» Goal: Please retype the stretch from the start of the rows below through the line containing "click(67, 145)", keeping every line identical.

[Rows on finding words and elements]

——

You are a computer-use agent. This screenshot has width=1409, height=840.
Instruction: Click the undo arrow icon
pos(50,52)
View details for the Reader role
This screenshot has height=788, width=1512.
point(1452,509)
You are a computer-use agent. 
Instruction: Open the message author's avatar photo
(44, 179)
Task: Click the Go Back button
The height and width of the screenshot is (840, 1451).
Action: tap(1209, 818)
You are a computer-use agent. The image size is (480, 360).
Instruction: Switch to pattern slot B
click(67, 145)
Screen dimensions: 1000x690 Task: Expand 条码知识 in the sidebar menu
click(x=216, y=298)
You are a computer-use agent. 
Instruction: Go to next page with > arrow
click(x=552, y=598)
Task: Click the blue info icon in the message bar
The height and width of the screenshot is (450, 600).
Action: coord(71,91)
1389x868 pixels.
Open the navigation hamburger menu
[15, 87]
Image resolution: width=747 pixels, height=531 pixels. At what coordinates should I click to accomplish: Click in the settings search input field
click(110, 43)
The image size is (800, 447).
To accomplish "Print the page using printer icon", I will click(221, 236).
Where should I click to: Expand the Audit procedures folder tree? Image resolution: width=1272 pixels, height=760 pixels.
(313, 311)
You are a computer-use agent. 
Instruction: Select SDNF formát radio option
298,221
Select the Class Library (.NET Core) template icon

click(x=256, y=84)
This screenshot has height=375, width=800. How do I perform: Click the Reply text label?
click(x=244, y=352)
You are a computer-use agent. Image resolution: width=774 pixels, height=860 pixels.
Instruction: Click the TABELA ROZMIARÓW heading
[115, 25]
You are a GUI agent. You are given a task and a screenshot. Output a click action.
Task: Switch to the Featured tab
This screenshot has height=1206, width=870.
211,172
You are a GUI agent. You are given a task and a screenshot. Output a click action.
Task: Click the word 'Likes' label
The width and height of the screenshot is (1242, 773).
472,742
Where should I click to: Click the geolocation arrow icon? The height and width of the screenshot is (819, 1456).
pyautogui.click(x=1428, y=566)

——

» The result:
You are a computer-use agent. This screenshot has width=1409, height=840.
Instruction: Click the undo arrow icon
pos(50,52)
View details for the Reader role
This screenshot has height=788, width=1512.
point(1452,509)
You are a computer-use agent. 
Instruction: Open the message author's avatar photo
(44, 179)
Task: Click the Go Back button
The height and width of the screenshot is (840, 1451).
Action: tap(1209, 818)
You are a computer-use agent. The image size is (480, 360).
Instruction: Switch to pattern slot B
click(67, 145)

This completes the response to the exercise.